Balzac ou la conquête du monde

Pour l’essayiste Gérard Gengembre, Honoré de Balzac (représenté ici sur une gravure non datée) est un conquérant.
Photo: Source Agence France-Presse Pour l’essayiste Gérard Gengembre, Honoré de Balzac (représenté ici sur une gravure non datée) est un conquérant.

Je ne vous cacherai pas que lorsque m’est parvenu cet essai sur Balzac, je n’ai pu réprimer un sentiment de lassitude. Une autre tentative d’éclairer une oeuvre dont l’importance n’est certes pas discutable, mais au sujet de laquelle on a beaucoup écrit. Universitaires, écrivains, essayistes, romanciers, d’Alain à Zweig, de Curtius à Roger Pierrot, on a depuis longtemps salué l’importance de la Comédie humaine. Sur tous les tons.

 

Mais alors, pourquoi ajouter une autre pierre à l’édifice ? La réponse est simple. Gérard Gengembre, professeur émérite à l’Université de Caen, auteur du Théâtre français au XIXe siècle, tout spécialiste qu’il est, réussit à évoquer la figure du Tourangeau avec la passion d’un groupie. Rien de moins.

 

Balzac. Le forçat des lettres s’ouvre sur une affirmation de l’auteur du Père Goriot, que Gérard Gengembre assume pleinement.
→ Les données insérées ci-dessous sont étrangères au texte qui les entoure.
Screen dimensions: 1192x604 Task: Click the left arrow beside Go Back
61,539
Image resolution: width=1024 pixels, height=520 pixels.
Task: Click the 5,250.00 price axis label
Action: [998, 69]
L’écrivain est un instituteur des hommes qui a remplacé le prêtre. « Il a revêtu la chlamyde des martyrs, il souffre mille maux, il prend la lumière sur l’autel et la répand au sein des peuples, il est prince, il est mendiant, il console, il maudit, il prie, il prophétise, sa voix ne parcourt pas seulement la nef d’une cathédrale, elle peut quelquefois tonner d’un bout du monde à l’autre, l’humanité, devenue son troupeau, écoute ses poésies, les médite, et une parole, un vers ont maintenant autant de poids dans les balances politiques qu’en avait jadis une victoire. »

 

Notre essayiste ne temporise en rien cette déclaration emphatique de Balzac. Pour lui, aucun doute, Balzac est un conquérant. Il le compare à Napoléon, dont il oublie qu’il fut un guerrier sanguinaire. Il est probable, au reste, qu’il ne partage pas cet avis.

 

Tout le monde le sait, la vie de Balzac est un roman. Un roman dont Gérard Gengembre connaît tous les méandres. Le jeune provincial, dont la famille souhaitait qu’il devînt notaire, est rapidement ce Rastignac qu’il décrira plus tard. Il perd beaucoup d’argent dans une affaire d’imprimerie, écrit sous différents pseudonymes, écrit pour le théâtre. Il s’essaie au dandysme, mais sans grand succès. Il est gros, s’habille mal, mange comme un ogre. Il n’est pas de ceux dont les femmes raffolent dans les salons. Ce qu’il supporte mal.

 

La seule façon de s’imposer : écrire. Il le fait en s’astreignant à une discipline de fer, que ne viennent interrompre que de courts intervalles de ripaille. Il signe des contrats à droite et à gauche, contracte des dettes qu’il ne peut rembourser, déménage à la cloche de bois, a un faible pour les logis possédant une sortie dérobée.

 

La modestie n’est pas son fort. Il ne craint pas d’affirmer : « Saluez-moi, je suis tout bonnement en train de devenir un génie ! » Cette déclaration ferait sourire si on ne savait pas que Balzac avait vu juste. Ce n’est d’ailleurs pas à lui qu’on demande la retenue, le bon goût. Il est un parangon de l’outrance.

 

En politique, il est carrément réactionnaire. Royaliste, il croit en la famille, ne jure que par les institutions. Ce qui ne l’empêche en rien d’avoir deux maîtresses dites ordinaires, Laure de Berny et Mme d’Abrantès, mais, nous dit Gérard Gengembre, « Balzac s’évertue à rester chaste le plus possible, l’économie des forces devant élever la pensée ». Ce presque chaste a des penchants politiques marqués. Pour lui, le royalisme est « une doctrine de progrès et d’efficacité qui se définissait par opposition à l’inconstance des hommes de Juillet ».

 

La rencontre de Mme Hanska en 1833 marque le début d’une liaison qui n’aboutira à un mariage que quatre mois avant sa mort, en 1850. Une longue correspondance en fait foi. Tout porte à croire que le grand homme était vraiment amoureux de son aristocrate admiratrice.

 

On a beau connaître les événements principaux qui ont marqué cette vie hors du commun, on est constamment tenu en éveil par le talent du biographe. Il sait animer une scène. On l’imagine aisément devant des étudiants. À noter aussi la présence d’index, des noms et des oeuvres de Balzac, ainsi qu’une bibliographie sélective.